La misma misericordia que llevó a Jeremías a alabar persiste incluso ahora. Si bien los cambios nos hacen caer de rodillas, Dios no cambia (Malaquías 3:6), por lo que la misericordia y la compasión con las que ha prodigado a la humanidad durante siglos todavía fluyen sobre nosotros. La catástrofe puede golpearnos. Los edificios de nuestras vidas pueden derrumbarse y convertirse en escombros. Pero, en su misericordia, se ocupa de todas estas calamidades para el bien de los que lo aman (Romanos 8:28). Pandemias y enfermedades y pérdidas nos afligen, pero el polvo se asentará, el Hijo regresará, y sus misericordias, nuevas cada mañana, nunca tendrán fin.
Su amor permanece
La Biblia nos dice 26 veces que el «amor inquebrantable» de Dios es para siempre.
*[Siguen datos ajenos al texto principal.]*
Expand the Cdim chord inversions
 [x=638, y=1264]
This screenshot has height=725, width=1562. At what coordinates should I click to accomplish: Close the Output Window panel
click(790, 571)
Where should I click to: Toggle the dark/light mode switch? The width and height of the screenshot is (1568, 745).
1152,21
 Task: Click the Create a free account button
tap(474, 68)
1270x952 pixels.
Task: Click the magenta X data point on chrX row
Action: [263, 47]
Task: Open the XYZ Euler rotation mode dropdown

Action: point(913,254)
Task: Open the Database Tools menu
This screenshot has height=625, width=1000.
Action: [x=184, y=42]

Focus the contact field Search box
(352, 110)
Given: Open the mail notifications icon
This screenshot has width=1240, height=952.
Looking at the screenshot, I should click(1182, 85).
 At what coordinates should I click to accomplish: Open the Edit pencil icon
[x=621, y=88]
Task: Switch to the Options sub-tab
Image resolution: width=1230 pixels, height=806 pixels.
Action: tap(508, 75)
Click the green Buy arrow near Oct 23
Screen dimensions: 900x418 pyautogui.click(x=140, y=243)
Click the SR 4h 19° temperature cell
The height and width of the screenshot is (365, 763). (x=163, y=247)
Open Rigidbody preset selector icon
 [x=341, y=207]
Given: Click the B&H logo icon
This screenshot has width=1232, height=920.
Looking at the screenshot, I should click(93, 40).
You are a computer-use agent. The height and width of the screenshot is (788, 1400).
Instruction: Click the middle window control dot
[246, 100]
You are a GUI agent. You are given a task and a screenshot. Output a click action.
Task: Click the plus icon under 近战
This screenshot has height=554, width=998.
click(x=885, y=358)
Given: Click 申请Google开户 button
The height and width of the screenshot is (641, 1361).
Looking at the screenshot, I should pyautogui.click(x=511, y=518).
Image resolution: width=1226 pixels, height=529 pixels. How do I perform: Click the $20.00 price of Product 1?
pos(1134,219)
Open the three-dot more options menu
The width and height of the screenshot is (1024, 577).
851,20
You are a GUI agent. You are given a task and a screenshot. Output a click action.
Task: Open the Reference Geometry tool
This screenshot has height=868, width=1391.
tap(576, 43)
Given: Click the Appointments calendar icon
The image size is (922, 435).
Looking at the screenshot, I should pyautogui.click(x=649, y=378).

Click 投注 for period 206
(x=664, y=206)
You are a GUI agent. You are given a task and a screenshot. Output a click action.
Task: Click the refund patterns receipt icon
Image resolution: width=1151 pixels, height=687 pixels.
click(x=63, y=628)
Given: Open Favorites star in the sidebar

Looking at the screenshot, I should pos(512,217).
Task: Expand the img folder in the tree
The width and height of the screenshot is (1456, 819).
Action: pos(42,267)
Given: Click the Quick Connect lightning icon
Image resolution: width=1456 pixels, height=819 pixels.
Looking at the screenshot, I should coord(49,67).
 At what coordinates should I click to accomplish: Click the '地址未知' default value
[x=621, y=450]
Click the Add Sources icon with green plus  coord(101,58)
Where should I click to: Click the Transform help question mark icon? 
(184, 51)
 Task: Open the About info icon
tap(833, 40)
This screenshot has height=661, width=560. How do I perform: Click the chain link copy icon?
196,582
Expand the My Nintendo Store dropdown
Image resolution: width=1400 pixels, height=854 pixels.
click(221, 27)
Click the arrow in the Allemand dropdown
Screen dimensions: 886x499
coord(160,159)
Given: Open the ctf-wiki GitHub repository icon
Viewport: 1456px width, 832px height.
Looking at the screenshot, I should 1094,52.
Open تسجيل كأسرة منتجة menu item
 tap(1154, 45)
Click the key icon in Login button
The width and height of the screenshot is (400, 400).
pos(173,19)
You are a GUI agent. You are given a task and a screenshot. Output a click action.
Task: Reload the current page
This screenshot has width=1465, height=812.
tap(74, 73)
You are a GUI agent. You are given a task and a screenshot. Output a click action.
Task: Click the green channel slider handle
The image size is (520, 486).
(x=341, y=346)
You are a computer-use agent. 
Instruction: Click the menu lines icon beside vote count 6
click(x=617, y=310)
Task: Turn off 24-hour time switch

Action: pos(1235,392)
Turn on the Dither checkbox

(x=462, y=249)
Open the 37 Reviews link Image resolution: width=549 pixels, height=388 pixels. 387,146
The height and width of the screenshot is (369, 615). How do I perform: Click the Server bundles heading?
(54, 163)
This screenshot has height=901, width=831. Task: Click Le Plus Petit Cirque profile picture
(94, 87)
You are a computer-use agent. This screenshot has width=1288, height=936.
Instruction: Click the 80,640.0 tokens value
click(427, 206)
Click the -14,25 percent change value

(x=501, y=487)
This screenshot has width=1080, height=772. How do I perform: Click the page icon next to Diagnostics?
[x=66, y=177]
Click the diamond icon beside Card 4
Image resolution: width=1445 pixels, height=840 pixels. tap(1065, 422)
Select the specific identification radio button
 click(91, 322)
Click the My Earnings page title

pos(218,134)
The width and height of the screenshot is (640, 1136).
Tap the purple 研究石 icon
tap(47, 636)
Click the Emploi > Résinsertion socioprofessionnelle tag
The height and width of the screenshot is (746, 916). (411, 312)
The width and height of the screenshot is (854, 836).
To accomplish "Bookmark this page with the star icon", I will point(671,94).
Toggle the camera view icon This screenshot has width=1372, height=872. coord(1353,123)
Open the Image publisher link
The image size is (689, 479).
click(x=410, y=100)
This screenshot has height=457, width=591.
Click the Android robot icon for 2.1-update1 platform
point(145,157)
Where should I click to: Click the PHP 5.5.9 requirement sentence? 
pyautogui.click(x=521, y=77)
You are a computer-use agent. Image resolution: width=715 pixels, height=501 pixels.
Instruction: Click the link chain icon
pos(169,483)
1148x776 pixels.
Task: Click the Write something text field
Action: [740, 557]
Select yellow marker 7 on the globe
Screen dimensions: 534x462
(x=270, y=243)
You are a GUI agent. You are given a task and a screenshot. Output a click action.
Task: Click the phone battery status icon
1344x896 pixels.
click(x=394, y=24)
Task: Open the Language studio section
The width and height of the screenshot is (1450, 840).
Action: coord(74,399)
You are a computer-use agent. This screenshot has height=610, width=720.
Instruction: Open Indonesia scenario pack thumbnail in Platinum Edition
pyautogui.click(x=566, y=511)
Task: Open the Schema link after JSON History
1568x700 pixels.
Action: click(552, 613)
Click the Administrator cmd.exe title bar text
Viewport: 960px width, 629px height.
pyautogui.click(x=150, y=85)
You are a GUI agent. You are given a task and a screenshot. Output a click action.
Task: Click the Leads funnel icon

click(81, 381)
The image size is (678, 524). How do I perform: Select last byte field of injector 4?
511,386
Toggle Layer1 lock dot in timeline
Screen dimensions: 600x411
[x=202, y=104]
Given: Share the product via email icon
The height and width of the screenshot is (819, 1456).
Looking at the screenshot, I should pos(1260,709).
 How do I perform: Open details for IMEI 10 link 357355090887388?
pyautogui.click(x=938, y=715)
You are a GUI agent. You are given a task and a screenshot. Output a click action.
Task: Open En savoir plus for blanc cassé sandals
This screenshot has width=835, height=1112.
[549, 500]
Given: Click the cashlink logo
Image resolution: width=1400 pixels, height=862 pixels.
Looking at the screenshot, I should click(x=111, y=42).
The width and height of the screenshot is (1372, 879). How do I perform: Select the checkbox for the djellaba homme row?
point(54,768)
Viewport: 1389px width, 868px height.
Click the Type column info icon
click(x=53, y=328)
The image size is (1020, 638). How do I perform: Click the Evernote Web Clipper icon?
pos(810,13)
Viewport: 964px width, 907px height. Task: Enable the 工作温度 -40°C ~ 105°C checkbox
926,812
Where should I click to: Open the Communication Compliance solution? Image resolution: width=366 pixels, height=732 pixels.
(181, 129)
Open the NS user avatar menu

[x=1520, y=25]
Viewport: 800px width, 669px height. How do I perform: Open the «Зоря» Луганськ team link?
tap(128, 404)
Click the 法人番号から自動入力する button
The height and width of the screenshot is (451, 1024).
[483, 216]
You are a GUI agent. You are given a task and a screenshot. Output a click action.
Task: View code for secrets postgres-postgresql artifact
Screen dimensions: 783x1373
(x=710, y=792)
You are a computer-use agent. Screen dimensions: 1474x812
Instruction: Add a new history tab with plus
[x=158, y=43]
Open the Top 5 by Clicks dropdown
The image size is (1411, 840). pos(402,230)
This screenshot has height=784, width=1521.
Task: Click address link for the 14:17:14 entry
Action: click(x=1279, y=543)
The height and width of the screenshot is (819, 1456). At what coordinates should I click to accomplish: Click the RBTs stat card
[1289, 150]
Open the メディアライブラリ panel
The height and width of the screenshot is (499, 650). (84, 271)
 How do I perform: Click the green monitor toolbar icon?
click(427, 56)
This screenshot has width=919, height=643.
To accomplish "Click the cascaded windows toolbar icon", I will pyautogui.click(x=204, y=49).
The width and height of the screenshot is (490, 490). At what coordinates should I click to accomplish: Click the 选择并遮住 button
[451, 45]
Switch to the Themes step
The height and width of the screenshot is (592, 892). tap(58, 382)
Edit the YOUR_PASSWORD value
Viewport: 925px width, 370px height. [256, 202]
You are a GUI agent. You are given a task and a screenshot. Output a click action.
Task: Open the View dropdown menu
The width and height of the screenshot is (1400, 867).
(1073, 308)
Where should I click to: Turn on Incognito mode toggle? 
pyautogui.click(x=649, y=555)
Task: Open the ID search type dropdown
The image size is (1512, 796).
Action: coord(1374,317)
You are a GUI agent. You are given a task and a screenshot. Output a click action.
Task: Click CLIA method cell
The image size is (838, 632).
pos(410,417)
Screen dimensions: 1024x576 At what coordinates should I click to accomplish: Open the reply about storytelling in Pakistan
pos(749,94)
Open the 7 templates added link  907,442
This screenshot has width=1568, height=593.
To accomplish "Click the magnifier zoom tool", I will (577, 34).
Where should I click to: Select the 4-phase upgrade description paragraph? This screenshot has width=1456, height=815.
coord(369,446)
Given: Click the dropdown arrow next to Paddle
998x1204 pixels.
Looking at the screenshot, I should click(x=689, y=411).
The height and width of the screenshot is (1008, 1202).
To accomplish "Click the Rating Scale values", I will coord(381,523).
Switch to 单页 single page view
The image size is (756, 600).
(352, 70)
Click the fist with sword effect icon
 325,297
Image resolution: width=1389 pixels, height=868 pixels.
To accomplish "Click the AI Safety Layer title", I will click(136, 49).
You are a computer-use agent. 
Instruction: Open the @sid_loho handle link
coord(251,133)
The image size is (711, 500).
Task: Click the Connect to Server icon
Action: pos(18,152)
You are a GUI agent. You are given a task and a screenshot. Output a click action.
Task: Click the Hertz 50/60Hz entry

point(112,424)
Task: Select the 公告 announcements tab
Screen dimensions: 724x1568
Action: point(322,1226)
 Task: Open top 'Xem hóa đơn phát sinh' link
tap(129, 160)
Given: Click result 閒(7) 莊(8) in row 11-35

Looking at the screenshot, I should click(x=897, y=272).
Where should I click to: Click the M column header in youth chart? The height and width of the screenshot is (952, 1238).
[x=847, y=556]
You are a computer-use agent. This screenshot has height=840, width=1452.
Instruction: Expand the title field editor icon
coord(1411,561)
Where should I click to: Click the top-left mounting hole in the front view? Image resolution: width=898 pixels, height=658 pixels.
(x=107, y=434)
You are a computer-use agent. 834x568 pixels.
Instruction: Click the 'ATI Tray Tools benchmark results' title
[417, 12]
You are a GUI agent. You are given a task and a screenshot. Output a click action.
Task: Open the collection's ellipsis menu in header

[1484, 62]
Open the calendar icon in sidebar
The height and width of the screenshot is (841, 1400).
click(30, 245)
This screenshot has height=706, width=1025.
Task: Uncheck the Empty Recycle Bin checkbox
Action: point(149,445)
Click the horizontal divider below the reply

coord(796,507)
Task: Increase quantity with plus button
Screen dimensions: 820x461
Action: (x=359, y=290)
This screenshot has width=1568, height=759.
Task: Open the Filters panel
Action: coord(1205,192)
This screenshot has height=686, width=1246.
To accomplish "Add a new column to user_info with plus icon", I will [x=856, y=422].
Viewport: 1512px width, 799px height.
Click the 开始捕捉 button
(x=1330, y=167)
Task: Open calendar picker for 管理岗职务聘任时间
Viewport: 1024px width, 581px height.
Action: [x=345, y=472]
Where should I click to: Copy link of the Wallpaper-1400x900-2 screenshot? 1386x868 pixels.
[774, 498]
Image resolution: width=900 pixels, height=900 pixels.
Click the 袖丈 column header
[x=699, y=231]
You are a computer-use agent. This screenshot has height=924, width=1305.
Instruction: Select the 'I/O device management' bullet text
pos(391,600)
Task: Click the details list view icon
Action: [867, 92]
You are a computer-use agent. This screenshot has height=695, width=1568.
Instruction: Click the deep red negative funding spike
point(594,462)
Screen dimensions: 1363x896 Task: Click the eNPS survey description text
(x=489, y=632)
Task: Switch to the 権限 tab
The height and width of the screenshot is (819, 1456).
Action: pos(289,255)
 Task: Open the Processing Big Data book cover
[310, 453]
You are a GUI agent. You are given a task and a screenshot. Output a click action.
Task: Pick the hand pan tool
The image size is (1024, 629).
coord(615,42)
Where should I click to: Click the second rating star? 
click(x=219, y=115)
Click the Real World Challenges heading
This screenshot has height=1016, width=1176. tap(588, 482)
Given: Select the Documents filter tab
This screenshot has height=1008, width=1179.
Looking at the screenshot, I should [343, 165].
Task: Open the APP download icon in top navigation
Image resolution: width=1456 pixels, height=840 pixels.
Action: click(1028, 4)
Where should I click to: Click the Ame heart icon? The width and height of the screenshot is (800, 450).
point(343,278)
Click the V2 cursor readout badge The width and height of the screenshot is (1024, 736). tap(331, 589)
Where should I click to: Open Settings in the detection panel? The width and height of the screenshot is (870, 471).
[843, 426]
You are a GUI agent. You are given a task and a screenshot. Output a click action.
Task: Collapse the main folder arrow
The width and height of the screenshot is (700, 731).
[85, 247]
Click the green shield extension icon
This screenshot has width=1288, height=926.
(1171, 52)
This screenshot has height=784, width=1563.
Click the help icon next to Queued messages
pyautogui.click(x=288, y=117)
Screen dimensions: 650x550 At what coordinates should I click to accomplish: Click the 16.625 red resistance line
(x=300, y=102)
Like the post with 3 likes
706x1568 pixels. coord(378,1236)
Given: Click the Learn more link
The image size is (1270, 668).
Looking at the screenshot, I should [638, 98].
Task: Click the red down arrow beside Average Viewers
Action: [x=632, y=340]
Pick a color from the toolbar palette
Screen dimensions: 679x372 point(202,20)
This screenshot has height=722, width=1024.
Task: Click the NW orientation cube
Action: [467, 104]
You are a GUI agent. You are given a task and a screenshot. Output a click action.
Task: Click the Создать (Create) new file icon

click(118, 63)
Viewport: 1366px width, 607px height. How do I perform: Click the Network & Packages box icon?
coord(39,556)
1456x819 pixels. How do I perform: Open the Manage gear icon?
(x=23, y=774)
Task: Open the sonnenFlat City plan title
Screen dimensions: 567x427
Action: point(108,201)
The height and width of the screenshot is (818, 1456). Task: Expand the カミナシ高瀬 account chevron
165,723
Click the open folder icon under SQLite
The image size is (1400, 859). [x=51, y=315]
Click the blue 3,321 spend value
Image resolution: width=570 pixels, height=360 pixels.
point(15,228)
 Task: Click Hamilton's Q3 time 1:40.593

Vemos ecos de este amor perpetuo en su provisión para su pueblo durante el éxodo, cuando los sacó de la esclavitud (Éxodo 14), proporcionó comida del cielo (Éxodo 16) y sació su sed de una roca (Éxodo 17). Lo testimoniamos también, con exquisitas pinceladas, en la cruz: “Tanto amó Dios al mundo, que ha dado a su Hijo unigénito, para que todo aquel que en él cree no se pierda, mas tenga vida eterna” (Juan 3,16).
“La enfermedad y la pérdida nos afligen, pero el polvo se asentará y las misericordias del Señor nunca tendrán fin”.
El Padre ha compartido un pacto de amor eterno y permanente con el Hijo desde antes del comienzo del mundo, y ahora derrama ese amor sobre nosotros, a través de Cristo. “Mirad qué amor nos ha dado el Padre”, exclama Juan, “para que seamos llamados hijos de Dios” (1 Juan 3:1). Gracias a Dios, nada, ni la vida ni la muerte, ni un diagnóstico, ni un contrato fallido, ni una relación separada, ni el marchitamiento de nuestros propios cuerpos envejecidos, ni una pandemia global, puede arrancarnos de su amor (Romanos 8: 38–39).
El mundo cambia a diario. Nuestros cuerpos se descomponen. Los sueños se deshacen como hojas muertas en el viento. Incluso los cielos y la tierra se desgastarán. Pero gracias a Dios, su amor no cambia. Sus misericordias nunca llegan a su fin. Y Jesucristo, el fundador y consumador de nuestra fe, “es el mismo ayer y hoy y por los siglos” (Hebreos 13:8).